Morning Call: pick of the papers

Ten must-read comment pieces from this morning's papers

1. The BBC's real crime was to act like the Catholic Church (Guardian)

The Corporation's instincts when confronted with allegations of child abuse were all wrong, writes Jonathan Freedland.

2. Alex Salmond faces a sceptical nation (FT)

Kiran Stacey profiles the SNP leader.

3. Slowly the Tories are embracing ever looser union (Telegraph)

Charles Moore welcomes the tendency for leading Conservatives to flirt with quitting the European Union.

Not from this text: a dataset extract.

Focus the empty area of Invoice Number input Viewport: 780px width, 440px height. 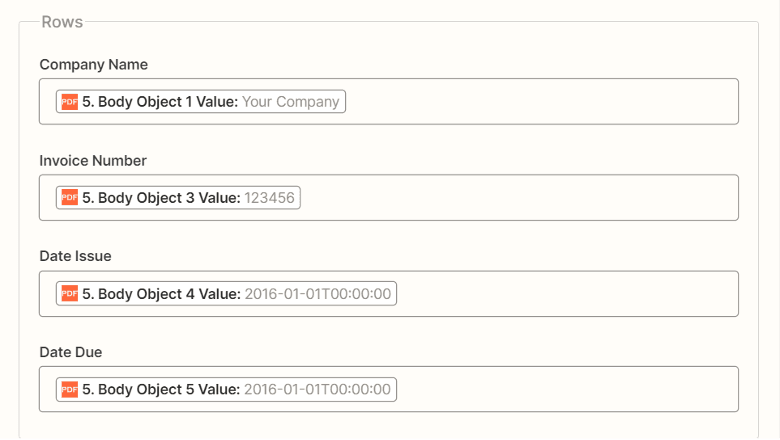(x=520, y=198)
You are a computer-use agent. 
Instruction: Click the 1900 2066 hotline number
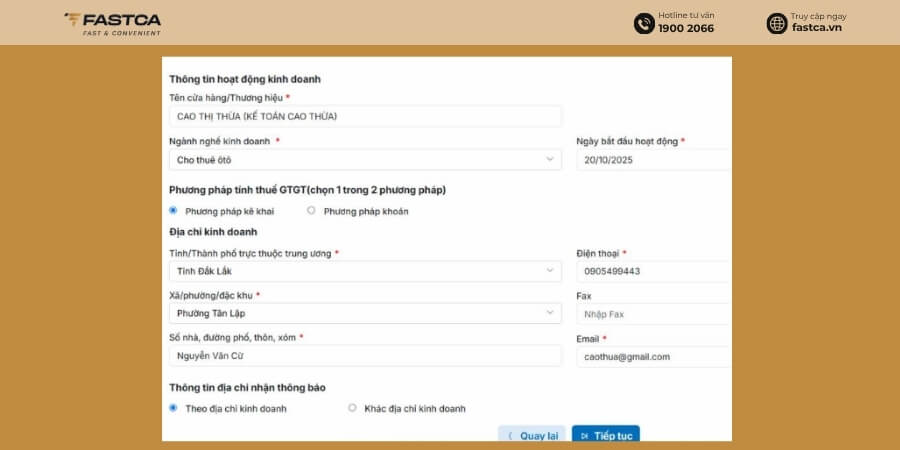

4. 'If the economy comes right, we'll sail home' (Telegraph)

Revealing interview with Ken Clarke, minister for giving revealing interviews.

5. No escape from energy firm bullies (Daily Mail

Mail editorial gets frothy about dysfunctional consumer energy market, without failing to note foreign ownership of companies in question.

6. Our plans for the next election (ConservativeHome)

Tory chairman Grant Shapps breaks with his past by revealing a winning strategy online under his own name.

7. The benefits of being in this together (FT)

Brisk, insightful guide to tax and benefit changes causing George Osborne a political headache, by Tim Harford

8. Too much poverty and joblessness? Blame newborn babies (Guardian)

Tory plans to limit child benefit wilfully and vindictiely miss the point, says Tanya Gold.

9. How scared should you be of President Romney (Independent)

Indie editorial generously decides that the Republican candidate might not turn out to be a monster.

10. Sadly a hung parliament has no oomph! (Independent)

Chris Bryant MP complains about the state of the legislature, among other things, not for the first time.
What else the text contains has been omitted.